*Task details:*
Write the next part of the court opinion excerpt about Corporal Schaefer's testimony, starting right after its final sentence.

*Quoted passage:*
Corporal Thomas Schaefer of the Dubuque Police Department investigated the sexual abuse complaint on the day Dr. Hanson reported it. During his trial testimony Schaefer testified about his interview with S.C. and how he got her to pinpoint the time frame within which the abuse occurred, because she was initially unsure whether it had occurred in 2002 when she was in seventh grade, or in 2003 when she was in eighth grade. Bowen challenges as hearsay the following testimony by Schaefer on direct examination:

Q. Okay. At the time that you spoke with [S.C.], what in general did she tell you happened?

. . . .

A. Okay. She reported to me that at an earlier age, she was sexually assaulted at 790 West Locust Street, the residence of Reece Bowen.

Q. Okay. And in the course of speaking with her, what if anything did you determine concerning the date? A. As we attempted to refine the date, she could associate the fact that it occurred when she was in the seventh grade, because she remembered that she would have had Mrs. Loeffelholz as her teacher.

*Material provided:*
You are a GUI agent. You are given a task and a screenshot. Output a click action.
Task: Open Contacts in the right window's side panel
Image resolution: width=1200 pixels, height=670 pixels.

*Output:*
At trial in mid-December 2004 S.C. could not remember whether the sexual abuse had taken place in 2002 or in 2003. She testified she could not remember what she had told Corporal Schaefer about whether she had been in the seventh grade or in the eighth grade, and could not remember whether she had told him anything about her seventh grade teacher or her eighth grade teacher.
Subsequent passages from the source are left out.